AMICUS shared peaceful time today.
They sang some songs and exchanged blue wristbands as a massage of peace.
The AMICUS Peace Week Team decided to conduct a variety of activities designed to commemorate the Battle of Okinawa and promote the idea of appreciating the peace and comfortable lifestyle that we enjoy because of the sacrifice of many 70 years ago. During the week students from across the school studied about the parallel themes of the Battle of Okinawa, conflict resolution on the appreciation of peace. War is a complex notion for students to grasp, particularly lower graders, so one way AMICUS tries to apply a more practical understanding is through moral education with topics they can relate to, such as the prevention of bullying. It is important that students understand that the conflict they may sometimes see between students is a microcosm of conflicts on a macro scale, such as wars.
Moreover, as most of our student population will graduate with bilingual language ability, many of them will have the opportunity to travel, work and live overseas. This strength will also be compounded because they have studied and live in an island that provides tangible knowledge about the devastation of war and the appreciation of peace. The students have a great opportunity to use these components to become truly active and independent global citizens, which are the main goals of AMICUS.
As educators, we realize the value of cross curricular learning for students and hence we used subjects English, Japanese, Social Studies, Sophie’s time (Moral Education), Music, Information Technology to learn about peace. This proved to be truly effective as the students level of understanding of the Battle of Okinawa and value of peace increased. This was evident in the classroom discussions and work they produced over the work.
One of the main projects were the ‘Peace Posters’. Each student designed a poster and wrote the answer to ‘What Peace Means To Me’. We then hung the posters in a rainbow colored chain around the media center. The activity provides an attractive visual and is an easy way for students to understand what peace means to their peers. The librarians also displayed many of the books and newspapers with content related to peace. We were fortunate enough to be able to display some ‘panels’ about the Battle of Okinawa from the museum in Itoman. These also provided students with a portal to familiarize themselves with what happened in Okinawa in 1945.
We also had a mini Peace Assembly for K-3 students to learn about and sing the Okinawan song ‘Gettou no hana’. This was a moving experience and I hope that the younger students can absorb the importance and beauty of the song.
Peace week culminated in a Peace Week assembly on Friday June 26th. This was an opportunity to gather all students in the gym and review what they have learnt: commemorate the Battle of Okinawa and appreciate the peace we have. We decided to bookend the gathering with a song from the Okinawan band ‘Sango’ titled ‘Inochi no relay’. This song was chosen because it depicts exactly the ‘appreciate peace’ theme we are trying to convey to students. After watching an emotional animation that reflects the lyrics to the song, students (and foreign teachers who can’t understand Japanese) could gain a clear understanding of the song’s meaning.

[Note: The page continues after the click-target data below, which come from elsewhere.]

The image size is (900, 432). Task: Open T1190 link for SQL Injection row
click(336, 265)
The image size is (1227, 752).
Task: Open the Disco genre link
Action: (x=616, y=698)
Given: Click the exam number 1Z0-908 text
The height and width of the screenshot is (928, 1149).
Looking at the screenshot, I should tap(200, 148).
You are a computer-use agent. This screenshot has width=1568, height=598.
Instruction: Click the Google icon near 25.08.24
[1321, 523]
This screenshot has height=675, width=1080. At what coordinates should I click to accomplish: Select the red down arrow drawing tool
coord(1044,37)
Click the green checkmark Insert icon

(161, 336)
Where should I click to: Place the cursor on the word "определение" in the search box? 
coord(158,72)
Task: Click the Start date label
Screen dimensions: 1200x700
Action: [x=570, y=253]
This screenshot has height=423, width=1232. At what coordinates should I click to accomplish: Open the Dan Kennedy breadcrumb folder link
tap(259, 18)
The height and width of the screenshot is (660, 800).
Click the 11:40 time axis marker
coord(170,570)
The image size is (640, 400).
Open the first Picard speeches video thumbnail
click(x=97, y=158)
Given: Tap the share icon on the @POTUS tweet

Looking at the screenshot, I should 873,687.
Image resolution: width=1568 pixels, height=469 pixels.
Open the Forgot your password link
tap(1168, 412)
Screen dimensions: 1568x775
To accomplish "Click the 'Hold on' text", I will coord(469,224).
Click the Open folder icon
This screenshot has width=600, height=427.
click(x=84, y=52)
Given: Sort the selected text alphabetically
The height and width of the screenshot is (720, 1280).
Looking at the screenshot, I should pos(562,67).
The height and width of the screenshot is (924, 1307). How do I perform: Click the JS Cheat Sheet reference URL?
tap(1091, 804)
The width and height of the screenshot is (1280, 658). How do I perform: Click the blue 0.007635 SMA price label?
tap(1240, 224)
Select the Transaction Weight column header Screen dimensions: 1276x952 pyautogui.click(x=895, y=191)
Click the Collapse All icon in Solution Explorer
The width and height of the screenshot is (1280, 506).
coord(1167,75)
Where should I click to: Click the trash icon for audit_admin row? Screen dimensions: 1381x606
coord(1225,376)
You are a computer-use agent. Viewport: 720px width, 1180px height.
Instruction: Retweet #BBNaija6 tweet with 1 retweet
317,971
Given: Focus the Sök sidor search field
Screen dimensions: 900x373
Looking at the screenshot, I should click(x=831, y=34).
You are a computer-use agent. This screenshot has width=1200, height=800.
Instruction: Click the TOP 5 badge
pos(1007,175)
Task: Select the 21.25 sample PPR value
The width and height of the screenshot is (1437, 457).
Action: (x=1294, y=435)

All students sang the song ‘Hanamizuki’, which also ran in accordance with our studies.
Next, students and all AMICUS staff participated in a ‘Peace Wrist Band Exchange’, whereby we all exchanged blue wristbands with a message of peace for our selected partners. The symbolism and positivity of this activity was very powerful and put a smile on everyone’s face.
We finished the assembly with a wonderful rendition of ‘Inochi no relay’ by three of our Junior High School students who were chosen from a field of ten applicants who wanted to perform the song. They did a marvelous job and it capped a very successful Peace Week.